--- START OF Available records ---

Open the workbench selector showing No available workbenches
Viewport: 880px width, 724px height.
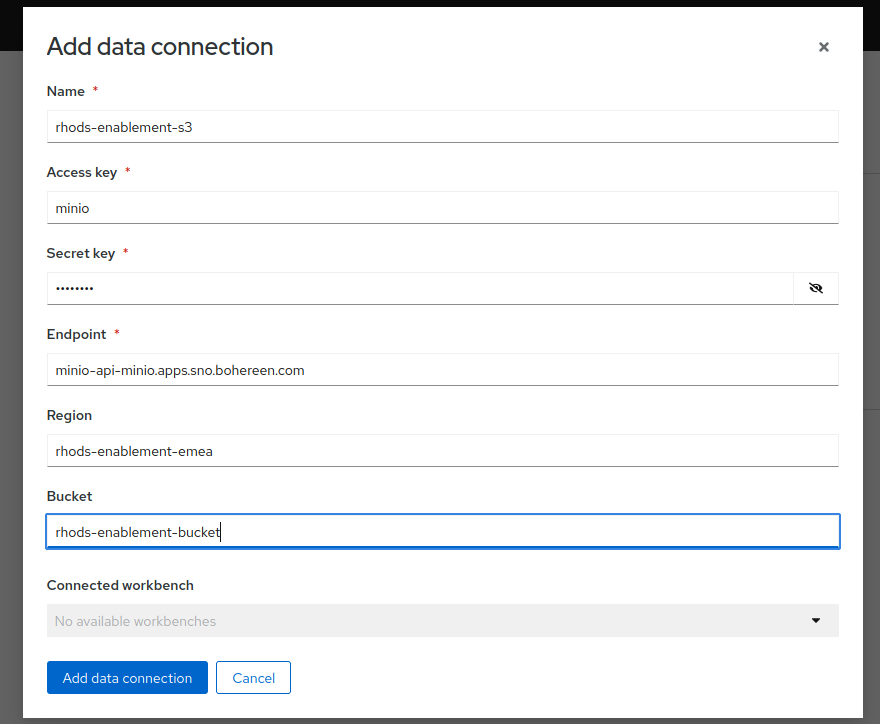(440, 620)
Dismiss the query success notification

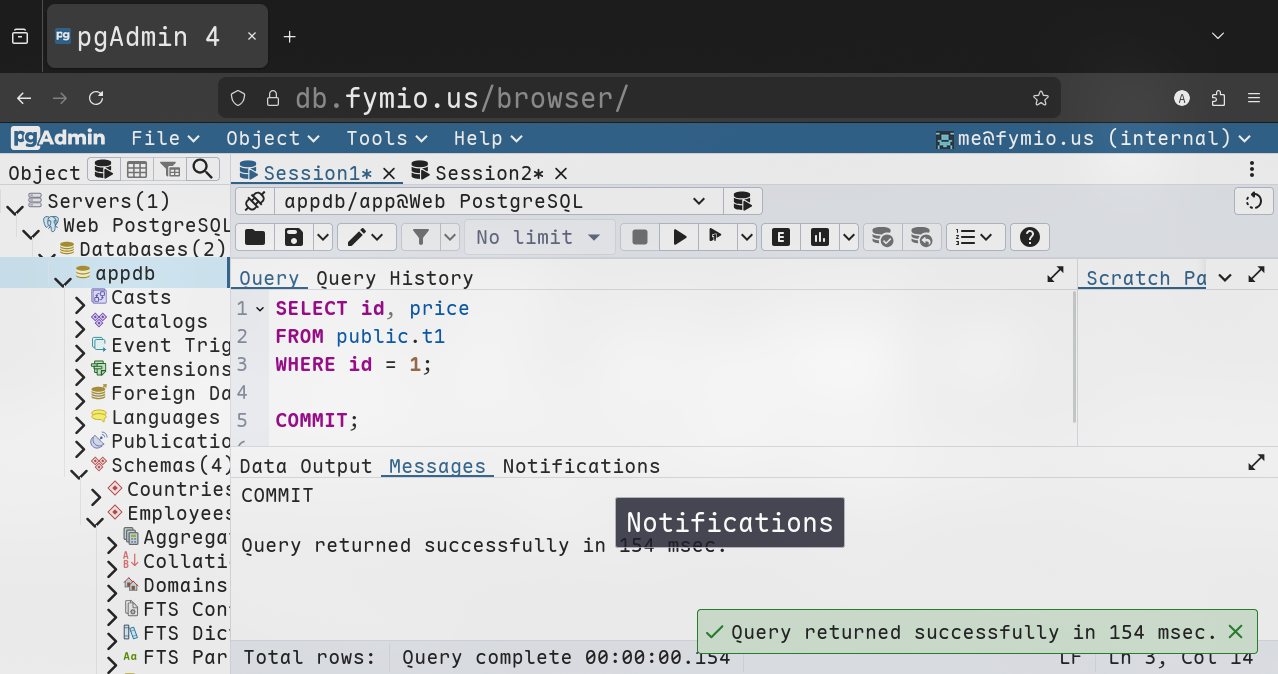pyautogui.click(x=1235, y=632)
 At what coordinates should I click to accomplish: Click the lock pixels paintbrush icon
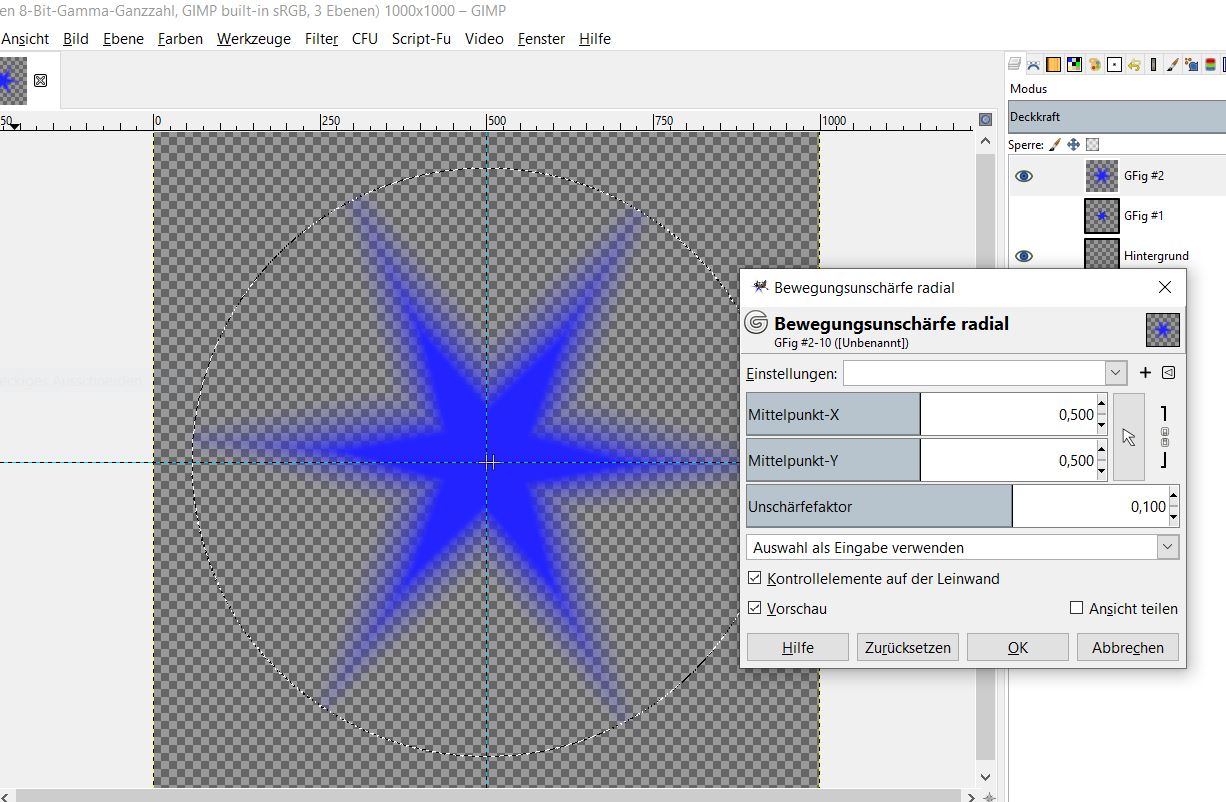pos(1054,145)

--- END OF Available records ---

Work to do: Turn the rows above into a numbered list. Drop any blank lines and leave the pictures out.

Written solution:
1. Open the workbench selector showing No available workbenches
2. Viewport: 880px width, 724px height.
3. (440, 620)
4. Dismiss the query success notification
5. pyautogui.click(x=1235, y=632)
6.  At what coordinates should I click to accomplish: Click the lock pixels paintbrush icon
7. pos(1054,145)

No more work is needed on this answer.